Starting at the line holding "900x510 pixels. At" and finishing at the line holding "Click airline icon for flight ЮТ 260", transcribe the material exactly, keeping both ends but no pictures.

═════ Given records ═════

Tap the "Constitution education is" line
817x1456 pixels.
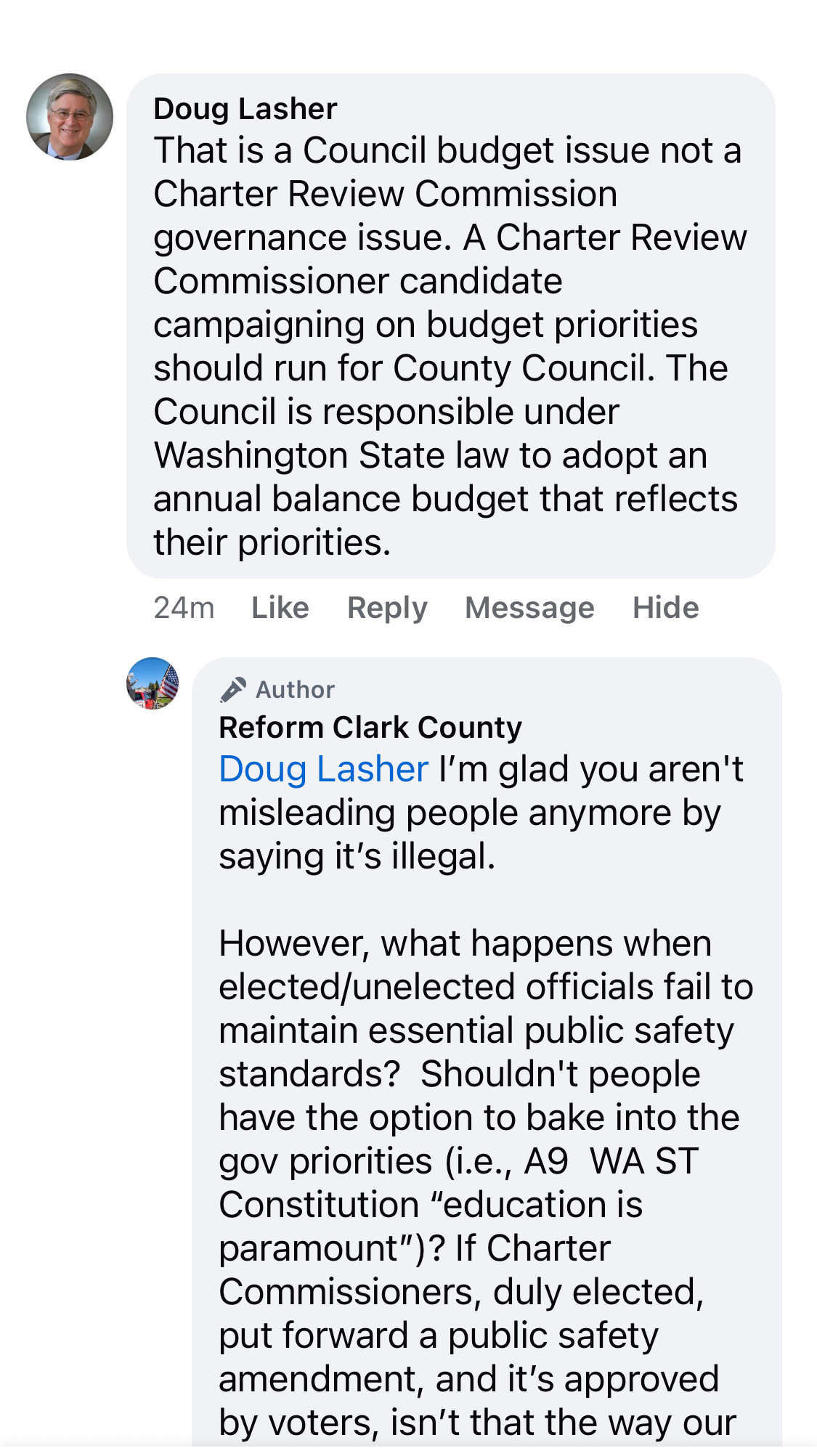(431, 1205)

═════
═════ Given records ═════

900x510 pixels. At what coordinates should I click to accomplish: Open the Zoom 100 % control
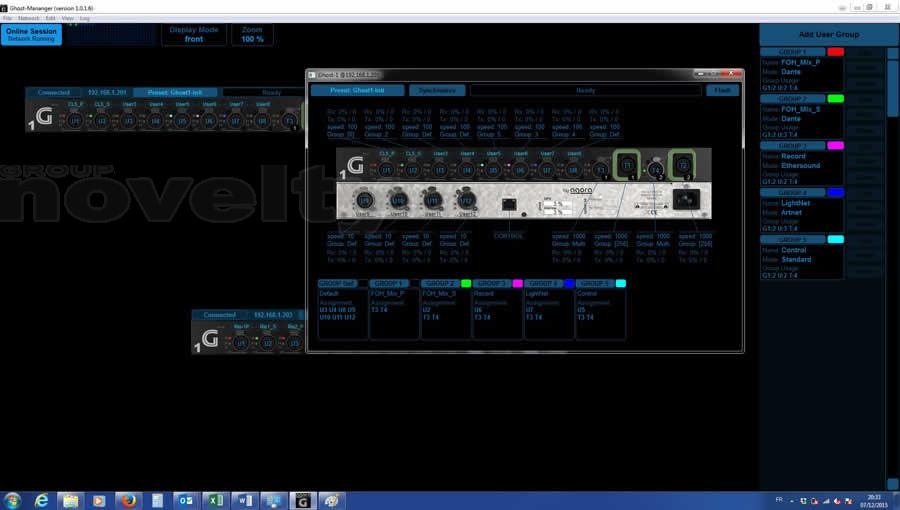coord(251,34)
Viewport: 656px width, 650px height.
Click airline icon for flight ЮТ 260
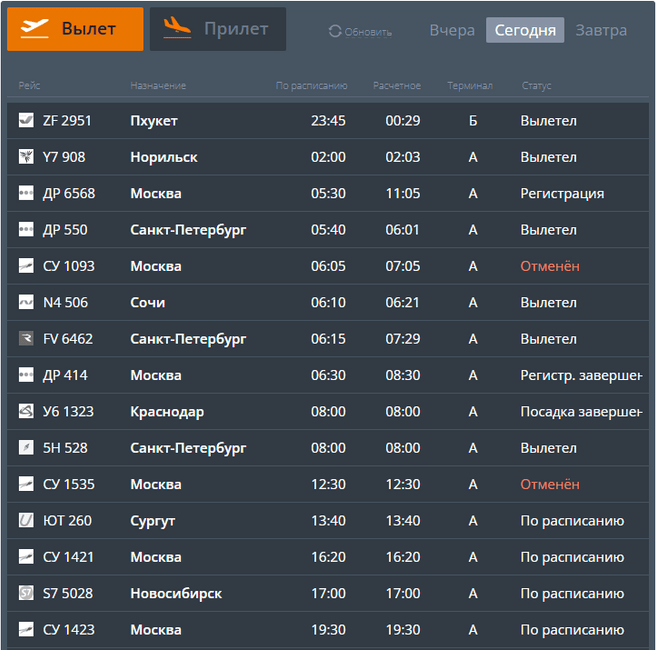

═════

**Output of the task**
900x510 pixels. At what coordinates should I click to accomplish: Open the Zoom 100 % control
coord(251,34)
Viewport: 656px width, 650px height.
Click airline icon for flight ЮТ 260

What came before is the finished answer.